Objective
Rewrite the records from the line with "E-SHOP (223, 7)" up to and including the line with "Pečie celé Slovensko (127, 7)", replacing "Kontakty" with "Kontakt" and leaving everything else unchanged.
[begin Material shown]
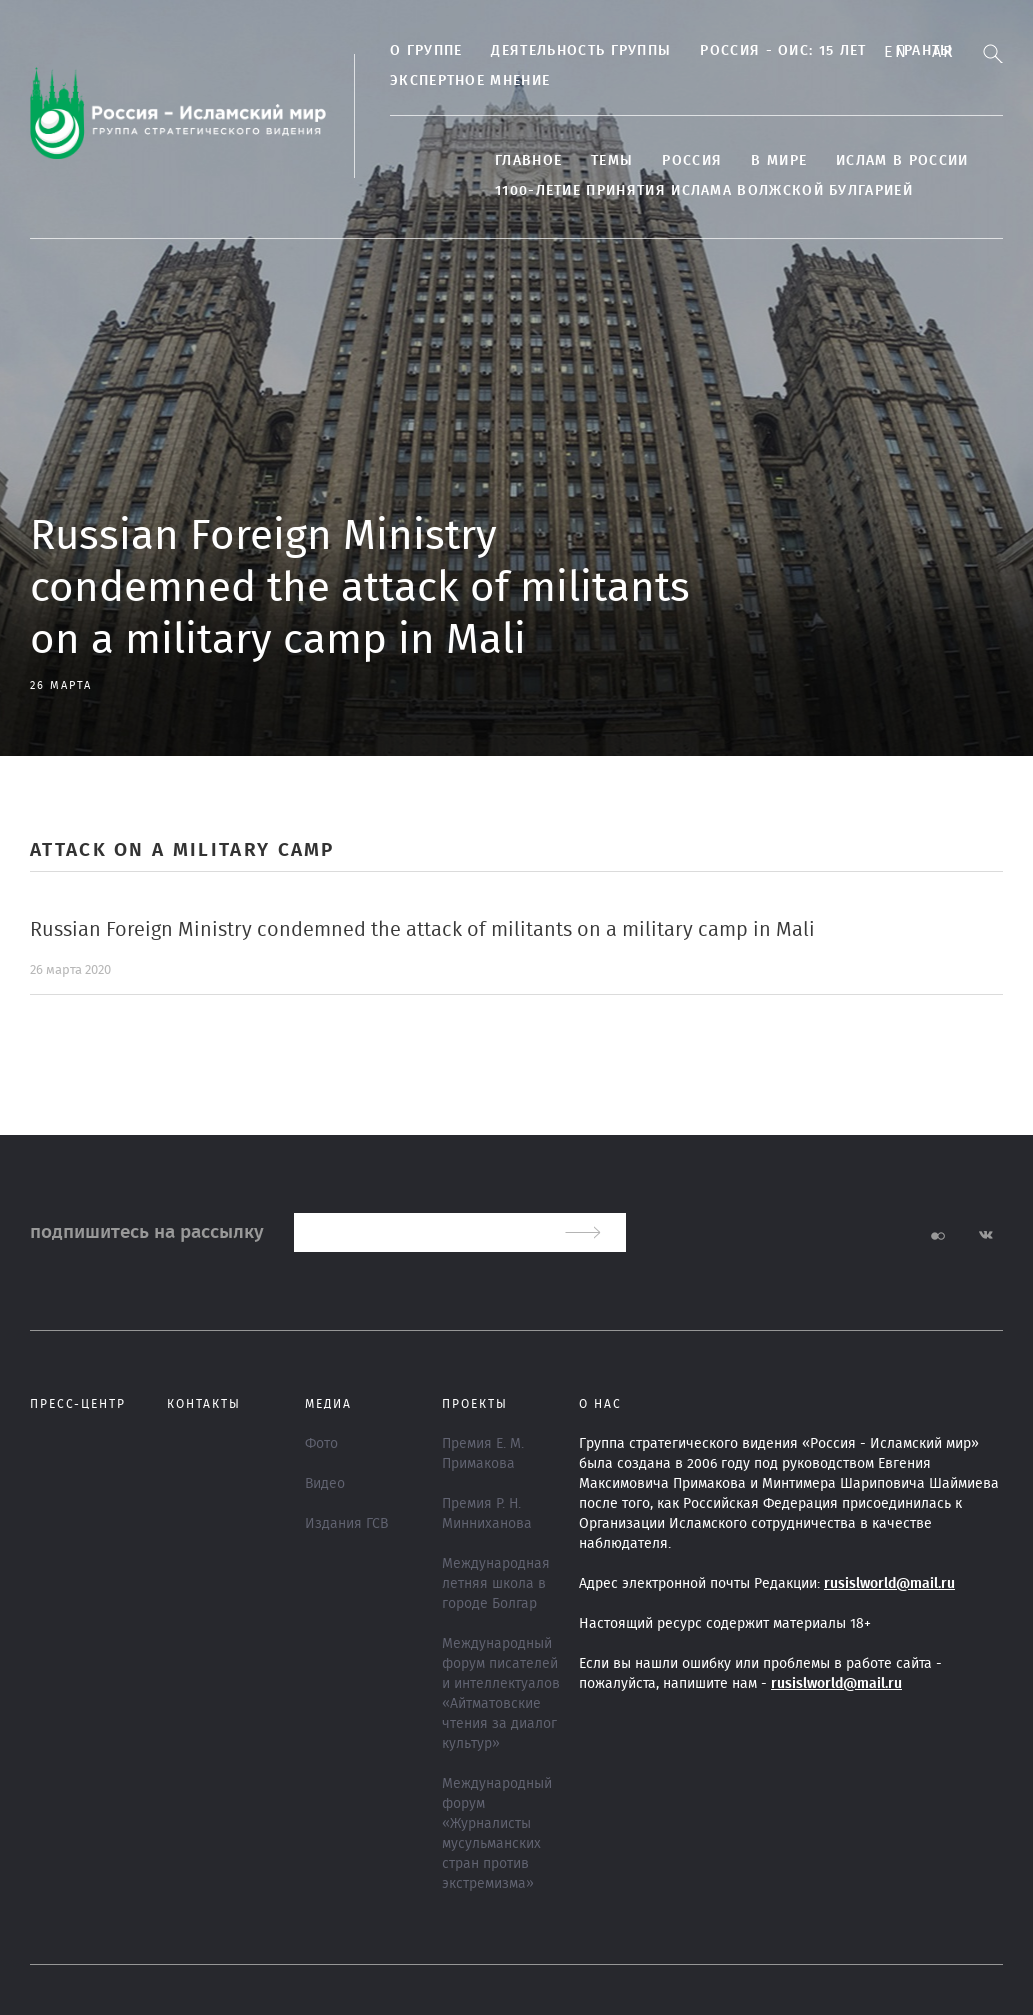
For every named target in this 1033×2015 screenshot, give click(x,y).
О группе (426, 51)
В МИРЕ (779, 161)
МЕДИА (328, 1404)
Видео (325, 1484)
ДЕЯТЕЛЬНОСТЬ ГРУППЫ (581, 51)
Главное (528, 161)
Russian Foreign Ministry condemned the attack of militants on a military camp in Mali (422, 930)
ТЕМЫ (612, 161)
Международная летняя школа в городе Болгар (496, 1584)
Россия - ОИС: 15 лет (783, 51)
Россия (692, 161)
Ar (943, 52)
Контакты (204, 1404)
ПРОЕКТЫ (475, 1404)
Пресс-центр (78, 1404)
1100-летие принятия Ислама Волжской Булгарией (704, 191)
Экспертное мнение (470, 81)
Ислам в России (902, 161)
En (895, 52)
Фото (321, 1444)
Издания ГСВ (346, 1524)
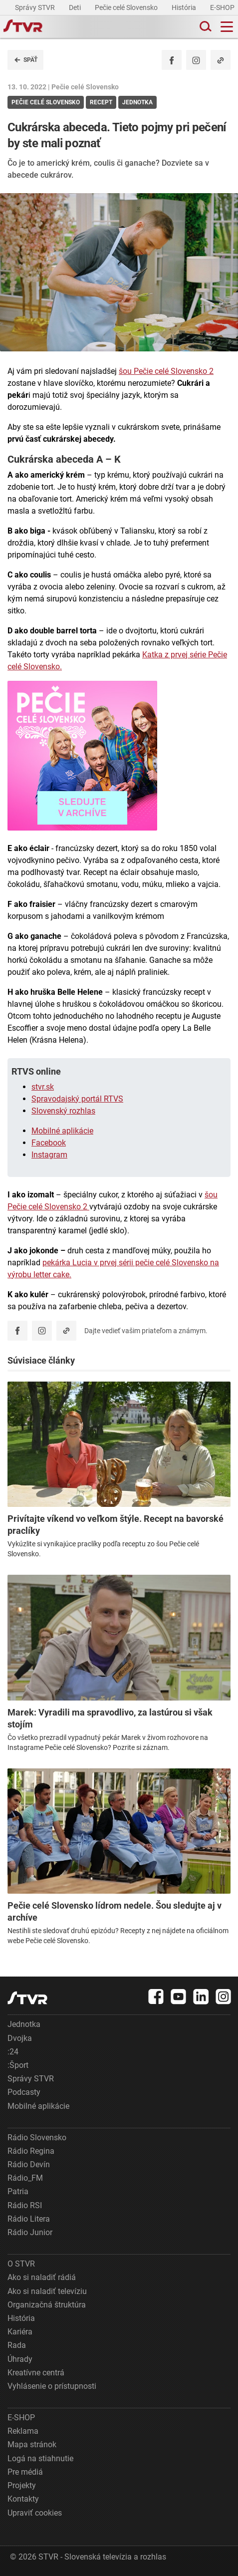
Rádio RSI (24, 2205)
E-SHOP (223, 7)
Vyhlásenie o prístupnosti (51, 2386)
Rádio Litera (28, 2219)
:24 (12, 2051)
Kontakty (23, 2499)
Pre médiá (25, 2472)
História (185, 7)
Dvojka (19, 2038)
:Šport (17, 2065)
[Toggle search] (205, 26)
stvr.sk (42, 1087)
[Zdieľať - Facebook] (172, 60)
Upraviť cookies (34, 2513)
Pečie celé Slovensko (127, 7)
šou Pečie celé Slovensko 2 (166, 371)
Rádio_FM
[end Material shown]
[begin Material shown]
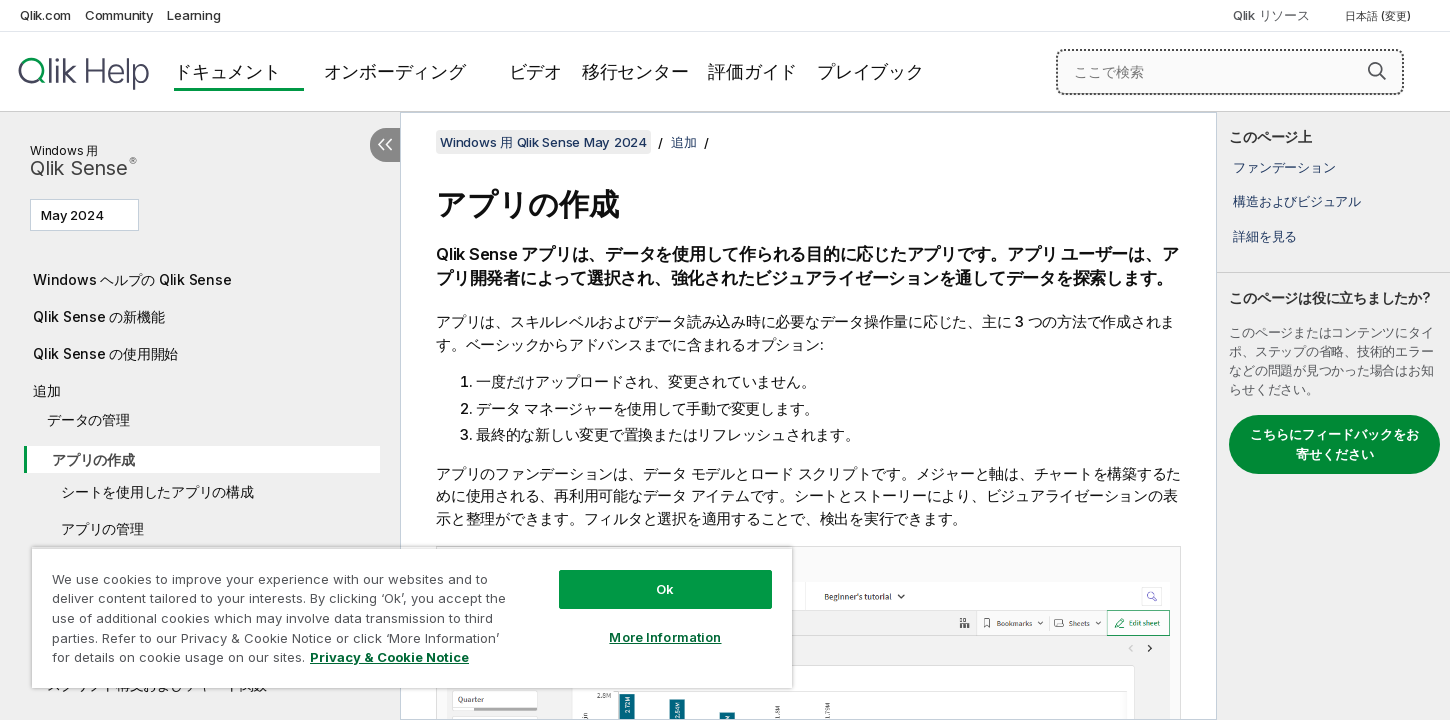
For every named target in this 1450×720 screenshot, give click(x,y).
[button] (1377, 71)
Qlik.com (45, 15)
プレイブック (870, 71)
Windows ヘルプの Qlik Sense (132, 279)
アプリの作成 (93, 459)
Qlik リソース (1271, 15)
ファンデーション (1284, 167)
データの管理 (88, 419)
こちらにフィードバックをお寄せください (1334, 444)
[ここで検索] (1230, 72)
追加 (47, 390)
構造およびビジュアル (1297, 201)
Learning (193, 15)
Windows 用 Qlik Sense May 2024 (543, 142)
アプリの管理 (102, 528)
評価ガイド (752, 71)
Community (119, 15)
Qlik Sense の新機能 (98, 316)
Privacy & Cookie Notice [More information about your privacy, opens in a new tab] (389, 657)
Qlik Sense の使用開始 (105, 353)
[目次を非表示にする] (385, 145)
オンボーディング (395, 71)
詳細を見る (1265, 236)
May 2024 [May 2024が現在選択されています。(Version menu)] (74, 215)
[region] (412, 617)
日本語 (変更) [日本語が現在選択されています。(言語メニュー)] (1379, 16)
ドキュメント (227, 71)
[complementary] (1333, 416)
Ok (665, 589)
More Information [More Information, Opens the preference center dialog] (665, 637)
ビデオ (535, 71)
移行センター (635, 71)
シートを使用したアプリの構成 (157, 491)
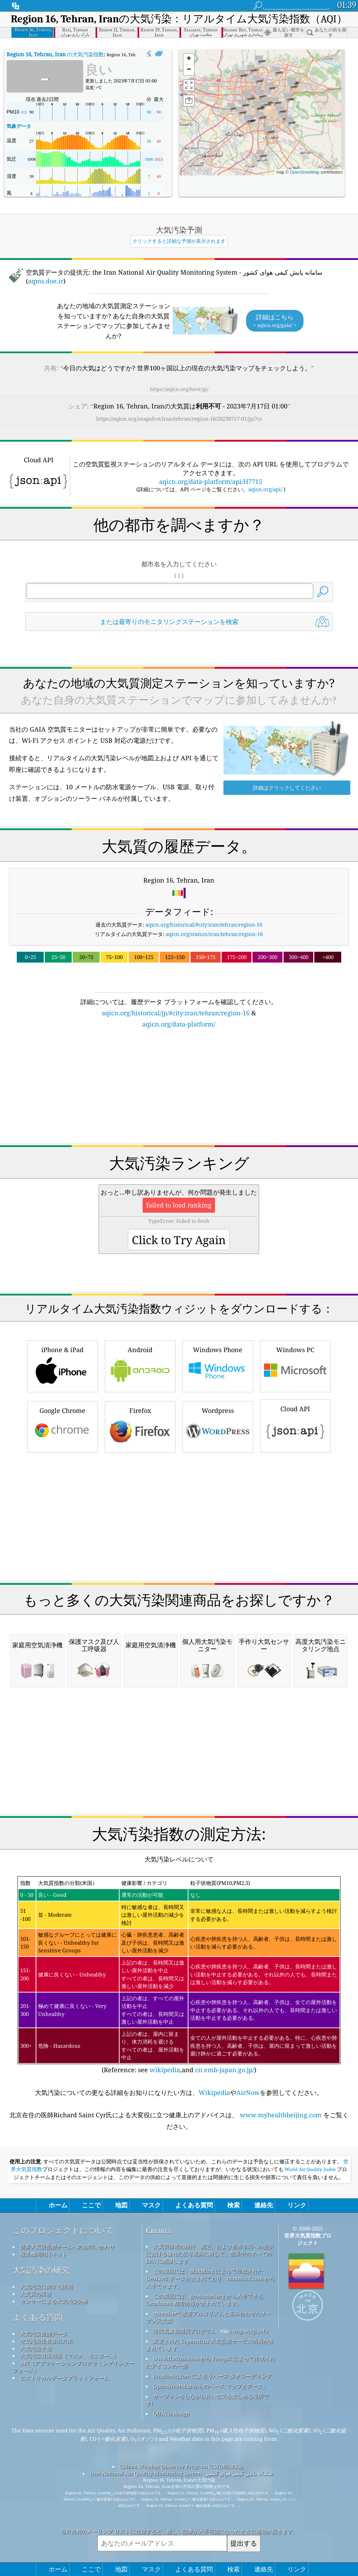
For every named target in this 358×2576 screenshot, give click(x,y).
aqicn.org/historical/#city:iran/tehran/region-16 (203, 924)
[end Material shown]
Finished exercise
E-SHOP (223, 7)
Vyhlásenie o prístupnosti (51, 2386)
Rádio Litera (28, 2219)
:24 (12, 2051)
Kontakt (23, 2499)
Pre médiá (25, 2472)
História (185, 7)
Dvojka (19, 2038)
:Šport (17, 2065)
[Toggle search] (205, 26)
stvr.sk (42, 1087)
[Zdieľať - Facebook] (172, 60)
Upraviť cookies (34, 2513)
Pečie celé Slovensko (127, 7)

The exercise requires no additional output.